[Records from a collection]
-- Start --
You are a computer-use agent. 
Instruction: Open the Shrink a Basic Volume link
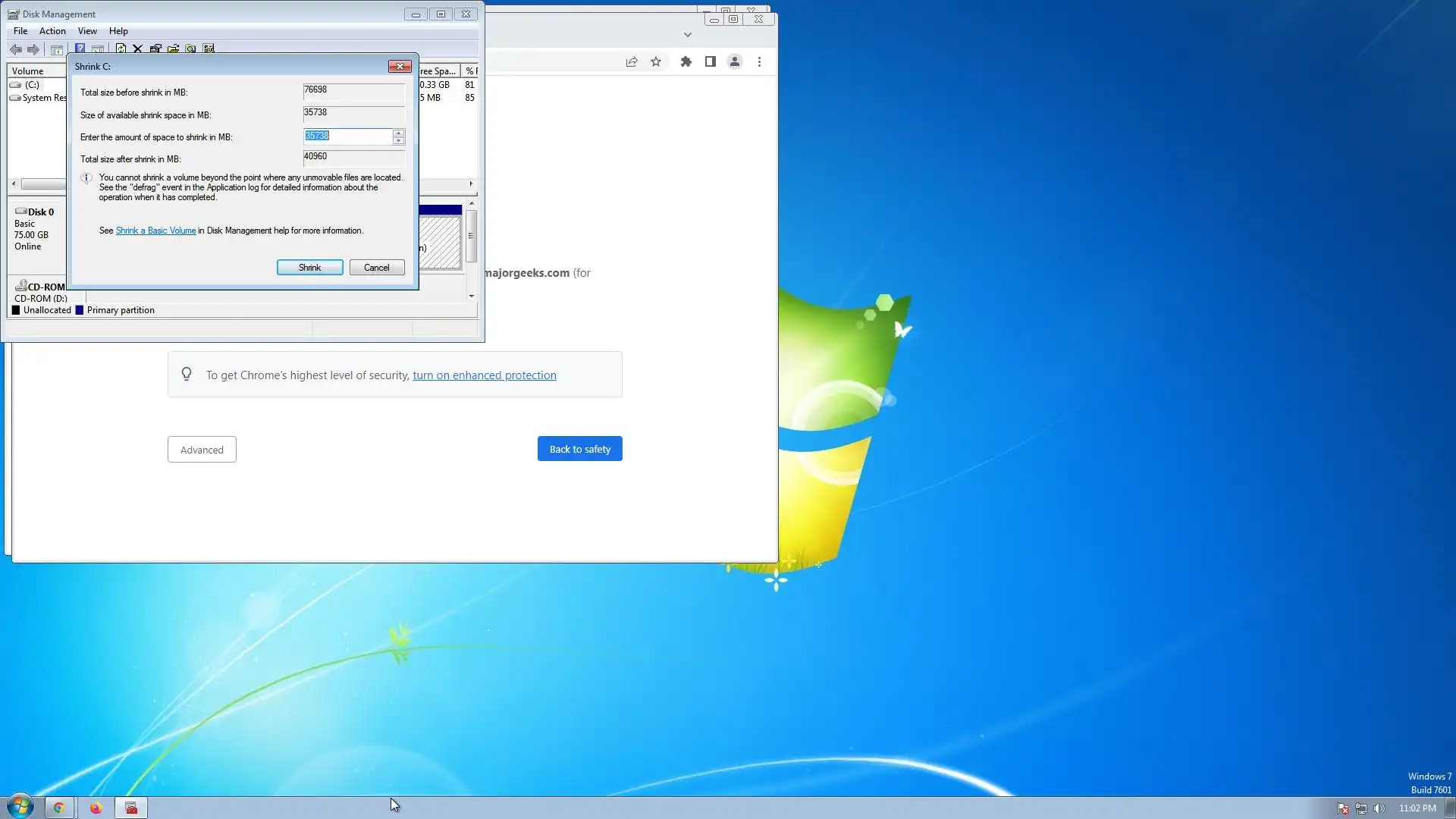tap(155, 231)
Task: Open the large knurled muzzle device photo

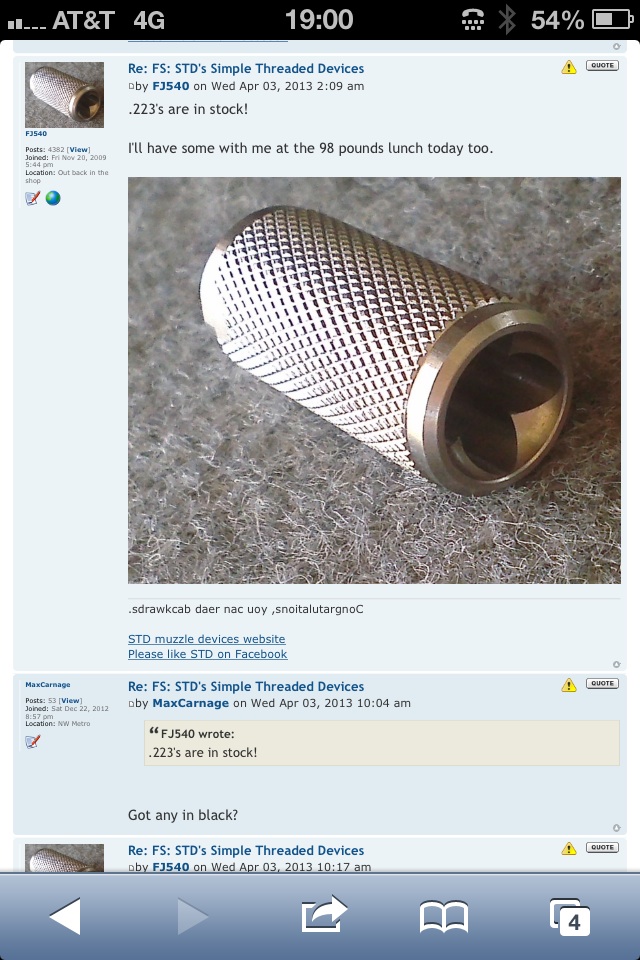Action: point(374,380)
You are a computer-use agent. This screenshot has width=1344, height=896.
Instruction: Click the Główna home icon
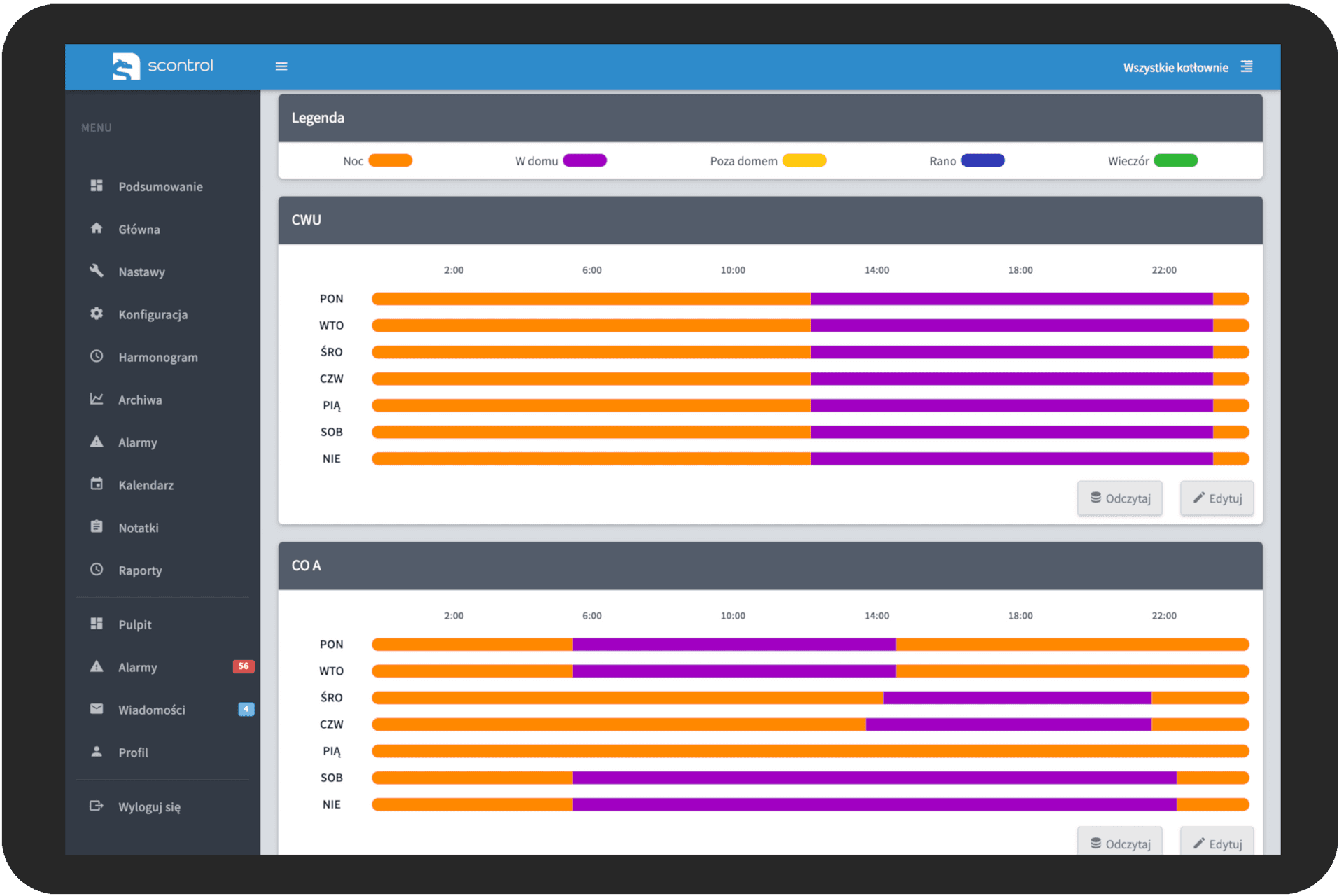[x=97, y=228]
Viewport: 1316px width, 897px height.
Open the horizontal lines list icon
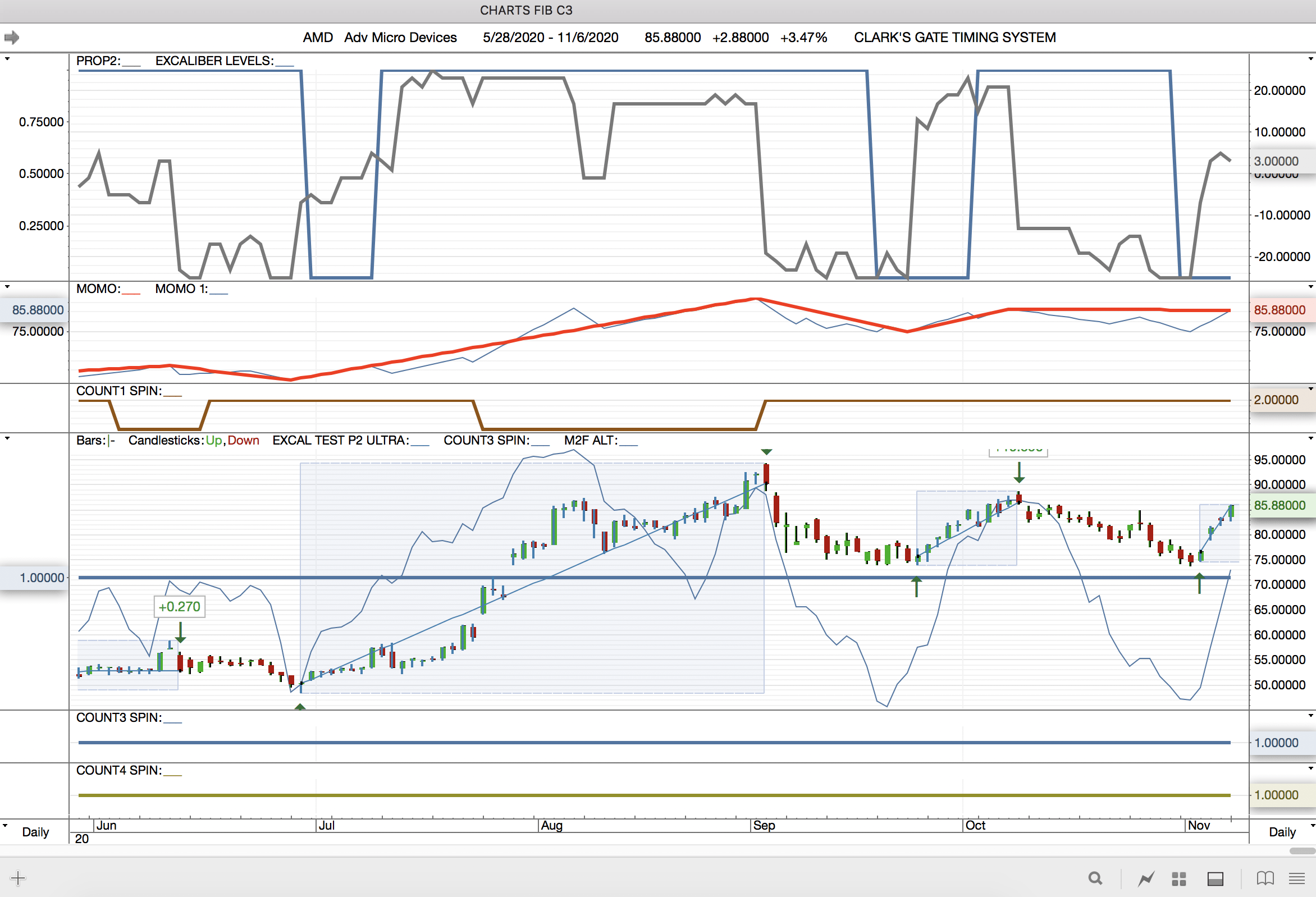[1297, 878]
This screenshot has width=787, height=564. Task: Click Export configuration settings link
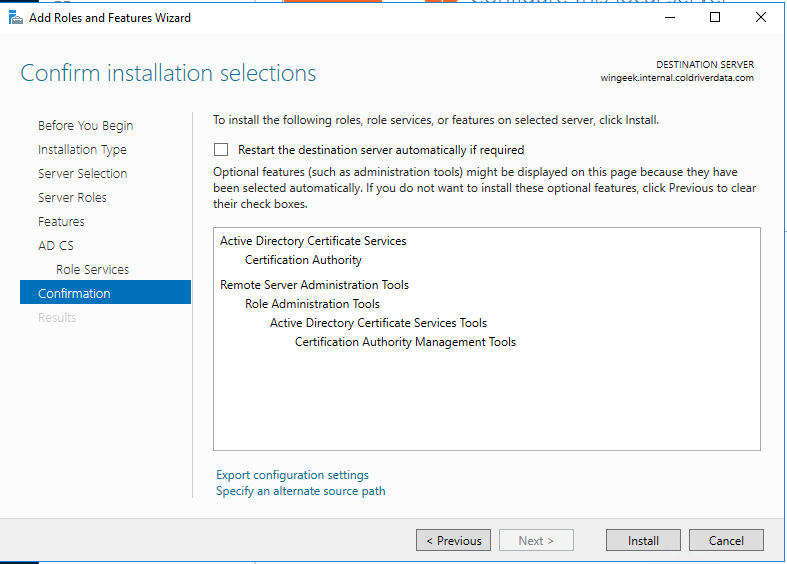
-- End --
### Written instruction
Rewrite the records above, putting "Command" wherever "Instruction" appears and keeping everything else unchanged. Omit the pictures.

### Final result
You are a computer-use agent. 
Command: Open the Shrink a Basic Volume link
tap(155, 231)
Task: Open the large knurled muzzle device photo

Action: point(374,380)
You are a computer-use agent. This screenshot has width=1344, height=896.
Command: Click the Główna home icon
[x=97, y=228]
Viewport: 1316px width, 897px height.
Open the horizontal lines list icon
[1297, 878]
This screenshot has width=787, height=564. Task: Click Export configuration settings link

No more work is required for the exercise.